* THE DATA
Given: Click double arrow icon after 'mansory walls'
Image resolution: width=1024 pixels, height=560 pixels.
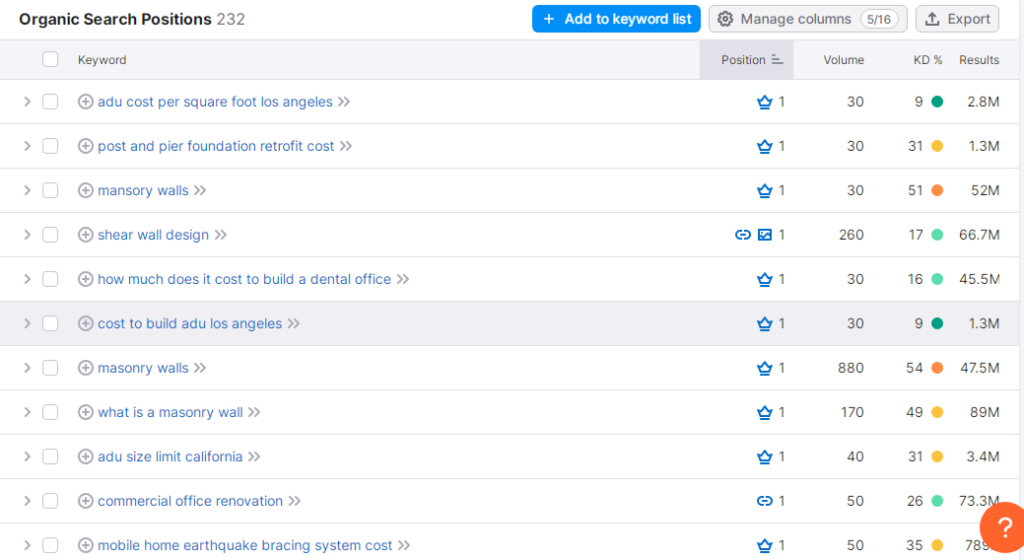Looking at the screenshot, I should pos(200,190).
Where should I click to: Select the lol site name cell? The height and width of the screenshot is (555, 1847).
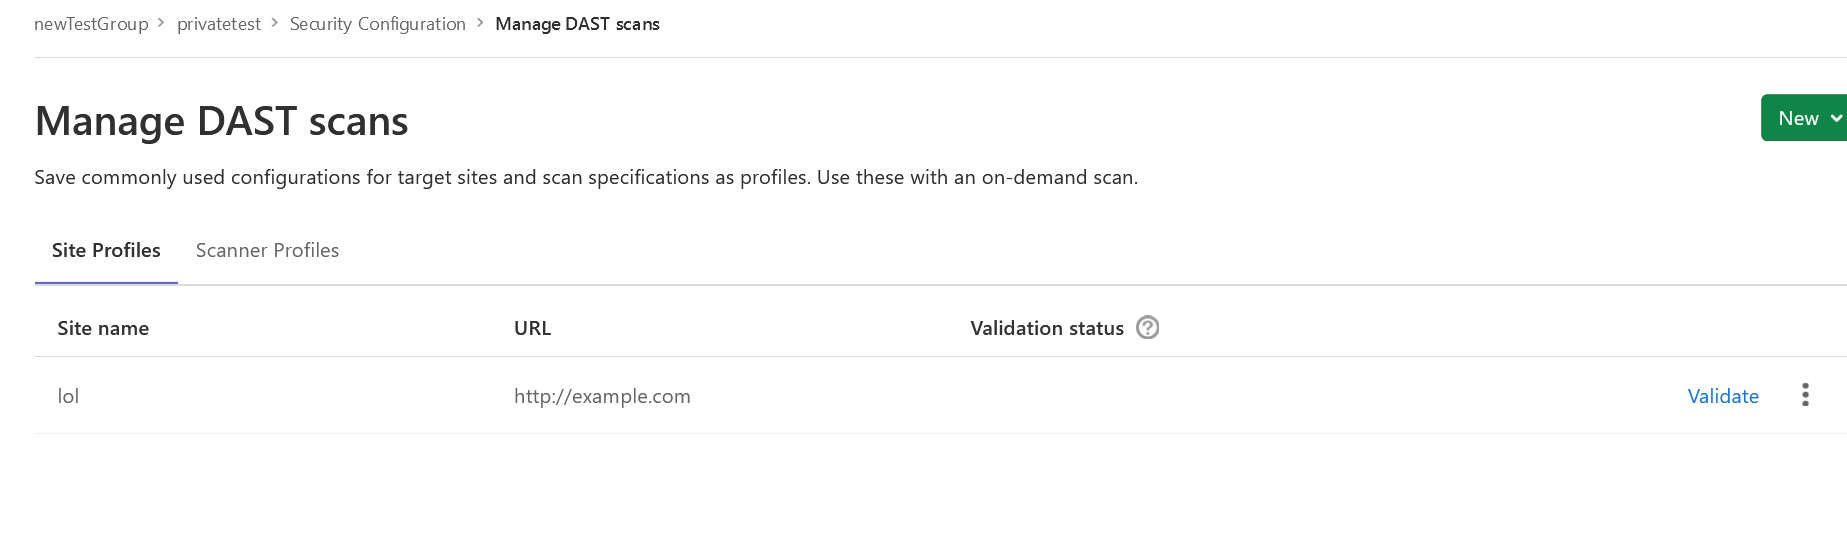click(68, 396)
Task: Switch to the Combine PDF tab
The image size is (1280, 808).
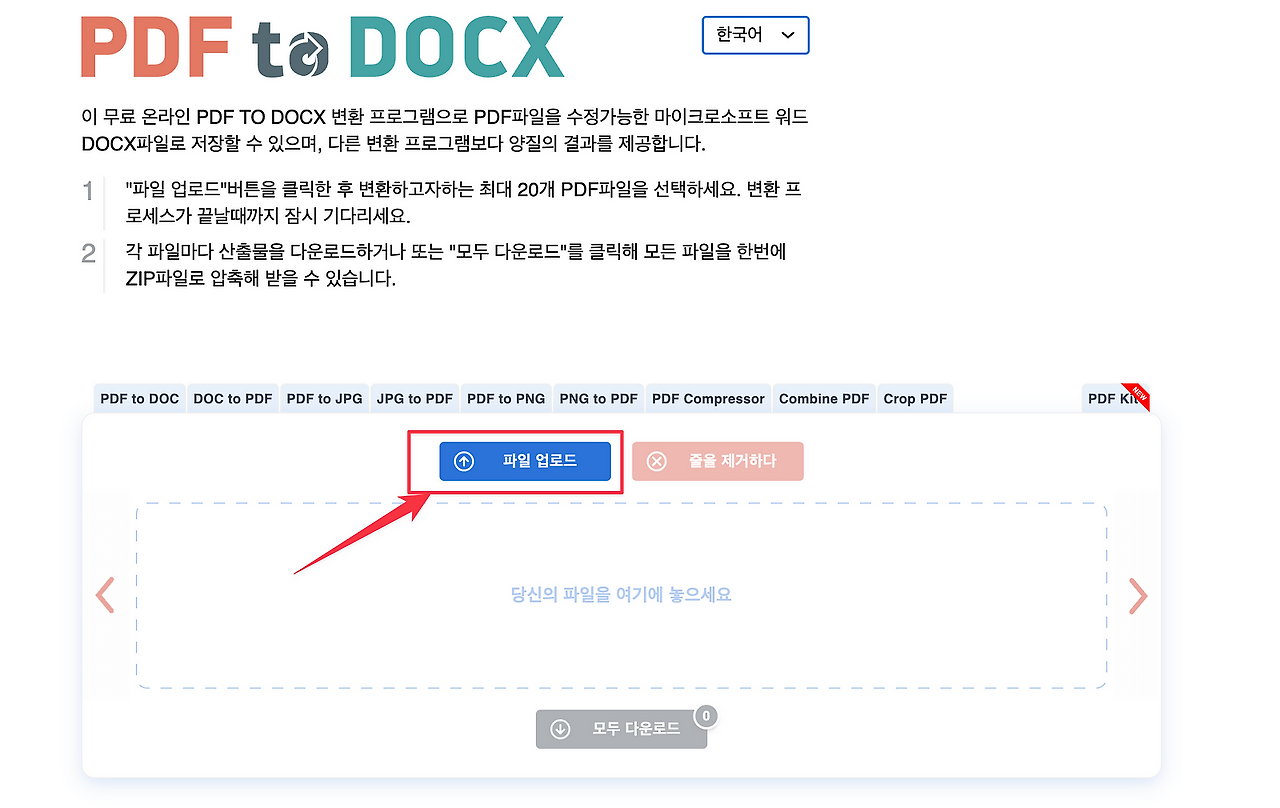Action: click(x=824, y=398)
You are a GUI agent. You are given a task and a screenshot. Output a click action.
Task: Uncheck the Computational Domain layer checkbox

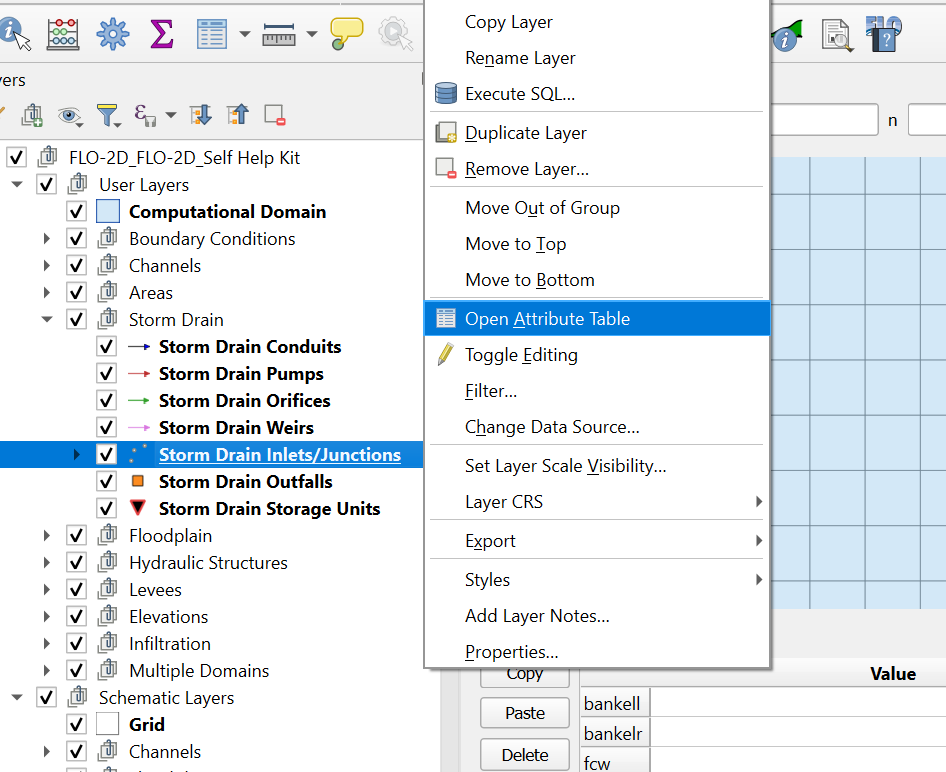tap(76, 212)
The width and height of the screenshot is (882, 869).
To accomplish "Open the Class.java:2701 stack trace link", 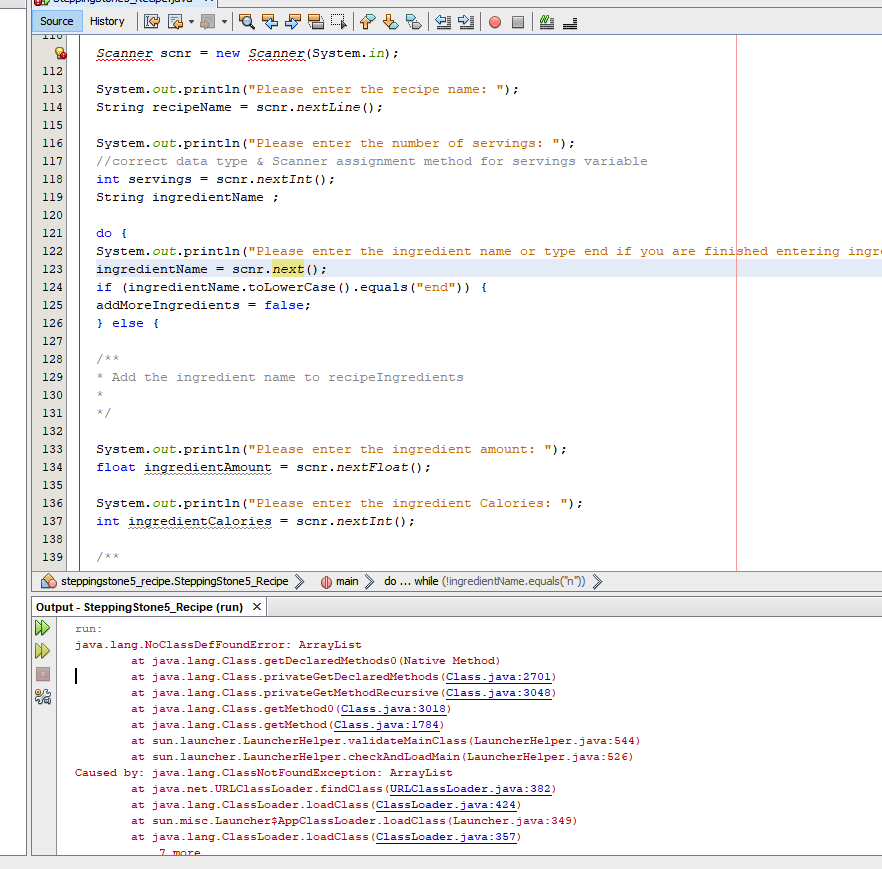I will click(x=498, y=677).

* ASSIGNMENT
Return, unchanged, the lines from the first line of the material through the line that holds "Task: Switch to the Combine PDF tab", inclusive, omitting pictures.

* RESULT
Given: Click double arrow icon after 'mansory walls'
Image resolution: width=1024 pixels, height=560 pixels.
Looking at the screenshot, I should pos(200,190).
Where should I click to: Select the lol site name cell? The height and width of the screenshot is (555, 1847).
click(68, 396)
Task: Switch to the Combine PDF tab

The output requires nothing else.